Agilent Cary Universal Measurement Accessory (UMA)

Importance of the Topic

The precise measurement of specular reflectance, transmission and scattering over a broad spectral range and at variable angles is critical for material characterization in research and QA/QC. The ability to automate these measurements reduces manual intervention, accelerates throughput and ensures consistent, high-quality data for applications in thin films, coatings, optics, glass and solar industries.

Study Objectives and Overview

This technical overview describes the Agilent Cary Universal Measurement Accessory (UMA), an add-on for Cary 4000/5000/6000i/7000 UV-Vis and UV-Vis-NIR spectrophotometers. The UMA is designed to:

• Perform absolute specular reflectance, transmission and scattering measurements over a wide angle and polarization range.
• Automate data collection for unattended operation and improved sample throughput.
• Provide highly accurate, repeatable optical data to support both research and industrial QA/QC.

Methodology and Instrumentation

Key features of the UMA include:

• Independent, computer-controlled movement of sample and detector arms with 0.02° resolution using high-resolution optical encoders.
• Direct-view two-color Si/InGaAs detector covering 190–2800 nm without integrating spheres.
• Wire-grid polarizers for high polarization accuracy from 250–2500 nm.
• Adjustable incident and detection cone angles (1°–6°) via interchangeable apertures to control beam collimation and patch size.
• Sample mounts accommodating diameters from 5 mm to 275 mm (up to 255 mm or 235 mm when using optional detector slide mount or depolarizer).
• Lock-down mechanism for rapid installation and removal without realignment.

Main Results and Discussion

The UMA enables:

• Absolute specular reflectance from 5°–85° and transmission from 0°–90° in 0.02° increments.
• Diffuse scattering measurements with independent 360° sample rotation and detector positioning from 10°–350°.
• Combined absorptance (A = 1–R–T) assessments without moving the sample.
• Single baseline collection for all T and R measurements at any angle and polarization, reducing total acquisition time.

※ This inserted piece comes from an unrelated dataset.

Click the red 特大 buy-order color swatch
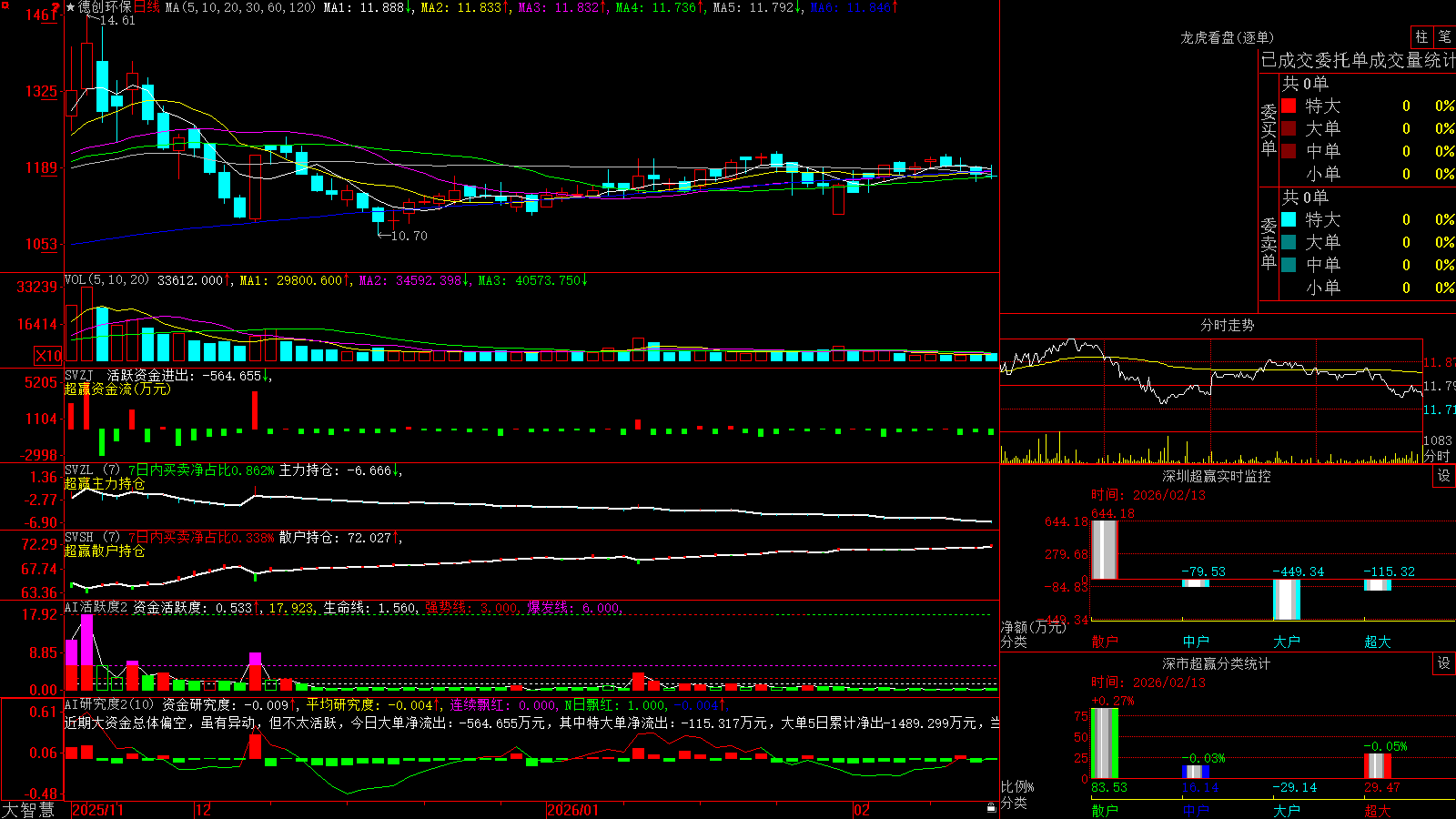The width and height of the screenshot is (1456, 819). click(1289, 106)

These capabilities result in unparalleled productivity gains and data quality by eliminating additional attenuating optics and ensuring reproducible alignment even after minor disturbances.

Benefits and Practical Applications

Researchers and QA/QC laboratories can leverage the UMA for:

• Optical constant determination (refractive index n and extinction coefficient k) and film thickness modeling.
• Coating uniformity, visual appearance and scattering characterization of Bragg gratings or plasmonic surfaces.
• Performance testing of bulk optics, glass (EN410, ISO9050, EN13837) and solar reflectors (parabolic trough, Fresnel and photovoltaic modules).
• Environmental robustness studies including temperature, light exposure, aging and physical abuse simulations.

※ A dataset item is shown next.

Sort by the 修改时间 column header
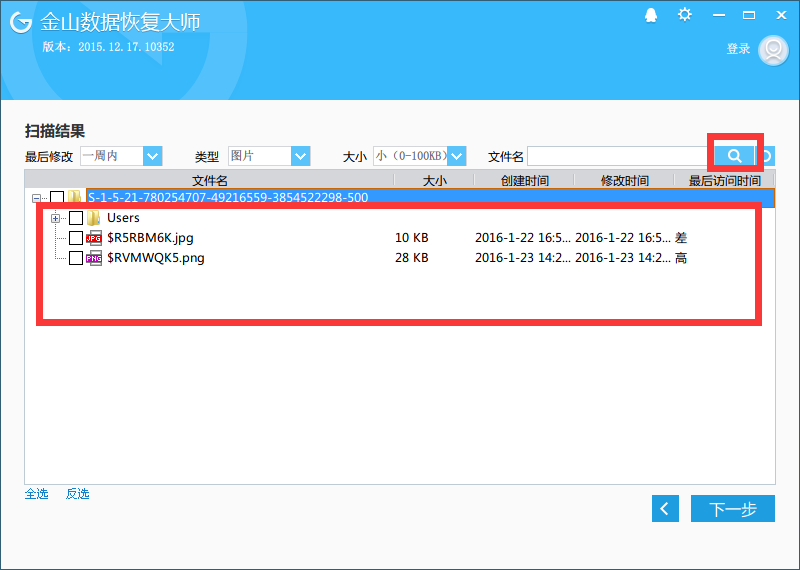This screenshot has width=800, height=570. coord(624,180)
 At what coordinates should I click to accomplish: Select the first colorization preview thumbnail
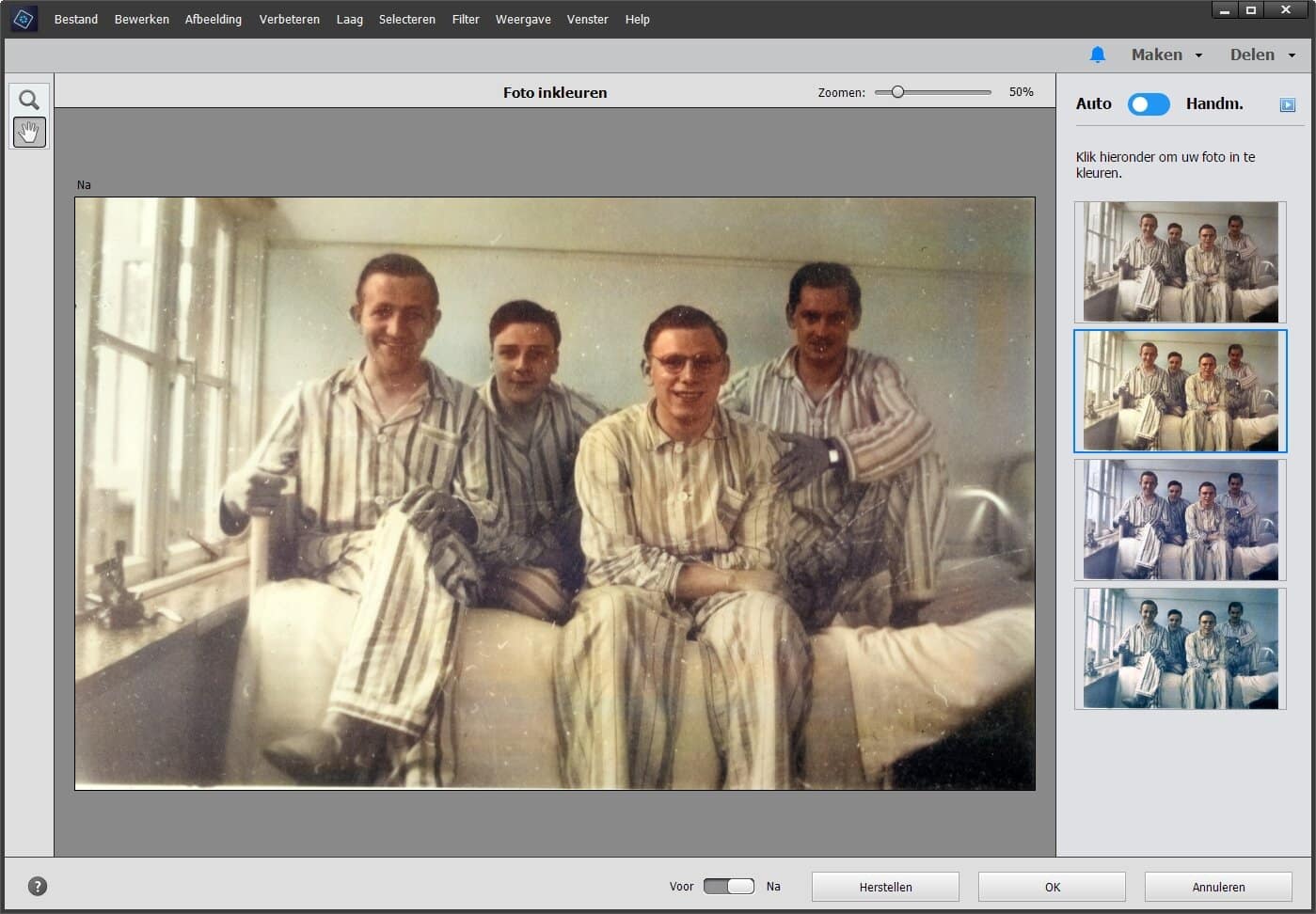coord(1179,261)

Future Trends and Opportunities

Emerging directions include integration with hyperspectral imaging detectors, real-time in-line process monitoring, AI-driven data analysis for predictive quality control and miniaturized UMA designs for field or OEM applications. Further advances in detector technology and automation software will expand spectral coverage and reduce measurement times.

Conclusion

The Agilent Cary UMA transforms UV-Vis and UV-Vis-NIR spectrophotometers into fully automated, multimodal measurement systems. Its precise angular control, broad spectral range, versatile sample accommodation and unattended operation offer significant improvements in throughput, accuracy and operational efficiency across research and industrial settings.